For in Paris, it's the media and the banlieues (the projects) that drive the Obamamania filling every front page, from Libération to Le Figaro. There were more people inside the Elysée, jostling for a seat in the press room or a good camera angle in front of the palace, than in the rue du Faubourg Saint-Honoré outside. A crowd 300 strong, including a sizable number of tourists and more black faces than one usually sees in this exclusive part of town, started a chant of "Yes, We Can!" outside as the candidate's motorcade was leaving at full speed for the airport, followed by a busload of traveling correspondents. We, the Paris-based press, went to interview them under the blasé gaze of the police.

"Did you see him? Isn't he marvelous?" a cheerful secretary named Victoire, come specially from her office near the Opéra with a girlfriend, gushed. "We wouldn't see this in France." "That's why America is so formidable," said the friend, who like Victoire was born in northern Paris of Cameroonian parents.

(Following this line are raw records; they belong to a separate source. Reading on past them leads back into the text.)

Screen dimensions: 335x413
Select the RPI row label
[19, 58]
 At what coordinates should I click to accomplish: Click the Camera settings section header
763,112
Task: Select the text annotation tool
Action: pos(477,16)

I couldn't help contrasting their large smiles and enthusiastic tone with the silkily venomous and cultured voice of Hubert Védrine, the former Socialist foreign minister, heard this very morning on Radio Luxembourg. Védrine coined the expression "hyperpower" about America. He opposes it. It was, he explained, simply time for America to understand she couldn't go it alone, but had to behave responsibly among other nations and international institutions. Unfortunately, in his view, Barack Obama had started making worrisome statements, several steps back from his earlier multilateralist commitments. "But you know," Védrine confided to his morning-show audience with Talleyrand-like sophistication, "that's just the way you have to win an election, isn't it? From a few things Mr. Obama has let escape, I think he still believes in the principles he had at the beginning. I am very hopeful."